> _PROBLEM TO SOLVE_:
Output the listing below verbatim.

········

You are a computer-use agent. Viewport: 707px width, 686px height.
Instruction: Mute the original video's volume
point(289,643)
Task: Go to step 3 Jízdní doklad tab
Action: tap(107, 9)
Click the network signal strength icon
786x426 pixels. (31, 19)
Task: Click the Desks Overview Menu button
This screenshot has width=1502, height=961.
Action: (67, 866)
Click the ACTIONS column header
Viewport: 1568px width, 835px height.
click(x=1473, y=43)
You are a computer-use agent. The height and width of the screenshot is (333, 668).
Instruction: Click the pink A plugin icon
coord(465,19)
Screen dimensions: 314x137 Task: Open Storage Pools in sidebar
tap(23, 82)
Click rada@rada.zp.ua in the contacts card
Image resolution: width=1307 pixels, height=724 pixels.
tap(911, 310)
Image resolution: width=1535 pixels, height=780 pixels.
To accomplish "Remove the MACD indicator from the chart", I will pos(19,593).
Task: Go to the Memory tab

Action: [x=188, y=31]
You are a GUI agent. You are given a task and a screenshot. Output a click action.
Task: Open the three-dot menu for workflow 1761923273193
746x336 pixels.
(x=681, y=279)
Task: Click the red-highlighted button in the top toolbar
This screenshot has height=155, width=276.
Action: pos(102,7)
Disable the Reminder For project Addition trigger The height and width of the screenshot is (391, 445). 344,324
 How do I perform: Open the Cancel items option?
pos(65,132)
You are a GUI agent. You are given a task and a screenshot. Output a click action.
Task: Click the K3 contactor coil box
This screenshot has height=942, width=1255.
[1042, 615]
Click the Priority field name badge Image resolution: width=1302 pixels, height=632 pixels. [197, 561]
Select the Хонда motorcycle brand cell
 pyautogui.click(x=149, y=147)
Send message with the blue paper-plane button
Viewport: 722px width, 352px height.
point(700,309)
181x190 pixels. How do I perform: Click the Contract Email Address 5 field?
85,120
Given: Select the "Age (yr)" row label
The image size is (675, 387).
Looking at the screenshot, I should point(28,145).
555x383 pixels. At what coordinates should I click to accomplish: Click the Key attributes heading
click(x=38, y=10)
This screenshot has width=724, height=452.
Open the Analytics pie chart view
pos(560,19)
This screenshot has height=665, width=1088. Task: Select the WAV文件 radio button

········

> _SOLUTION_:
You are a computer-use agent. Viewport: 707px width, 686px height.
Instruction: Mute the original video's volume
point(289,643)
Task: Go to step 3 Jízdní doklad tab
Action: tap(107, 9)
Click the network signal strength icon
786x426 pixels. (31, 19)
Task: Click the Desks Overview Menu button
This screenshot has width=1502, height=961.
Action: (67, 866)
Click the ACTIONS column header
Viewport: 1568px width, 835px height.
click(x=1473, y=43)
You are a computer-use agent. The height and width of the screenshot is (333, 668).
Instruction: Click the pink A plugin icon
coord(465,19)
Screen dimensions: 314x137 Task: Open Storage Pools in sidebar
tap(23, 82)
Click rada@rada.zp.ua in the contacts card
Image resolution: width=1307 pixels, height=724 pixels.
tap(911, 310)
Image resolution: width=1535 pixels, height=780 pixels.
To accomplish "Remove the MACD indicator from the chart", I will pos(19,593).
Task: Go to the Memory tab

Action: [x=188, y=31]
You are a GUI agent. You are given a task and a screenshot. Output a click action.
Task: Open the three-dot menu for workflow 1761923273193
746x336 pixels.
(x=681, y=279)
Task: Click the red-highlighted button in the top toolbar
This screenshot has height=155, width=276.
Action: pos(102,7)
Disable the Reminder For project Addition trigger The height and width of the screenshot is (391, 445). 344,324
 How do I perform: Open the Cancel items option?
pos(65,132)
You are a GUI agent. You are given a task and a screenshot. Output a click action.
Task: Click the K3 contactor coil box
This screenshot has height=942, width=1255.
[1042, 615]
Click the Priority field name badge Image resolution: width=1302 pixels, height=632 pixels. [197, 561]
Select the Хонда motorcycle brand cell
 pyautogui.click(x=149, y=147)
Send message with the blue paper-plane button
Viewport: 722px width, 352px height.
point(700,309)
181x190 pixels. How do I perform: Click the Contract Email Address 5 field?
85,120
Given: Select the "Age (yr)" row label
The image size is (675, 387).
Looking at the screenshot, I should point(28,145).
555x383 pixels. At what coordinates should I click to accomplish: Click the Key attributes heading
click(x=38, y=10)
This screenshot has width=724, height=452.
Open the Analytics pie chart view
pos(560,19)
This screenshot has height=665, width=1088. Task: Select the WAV文件 radio button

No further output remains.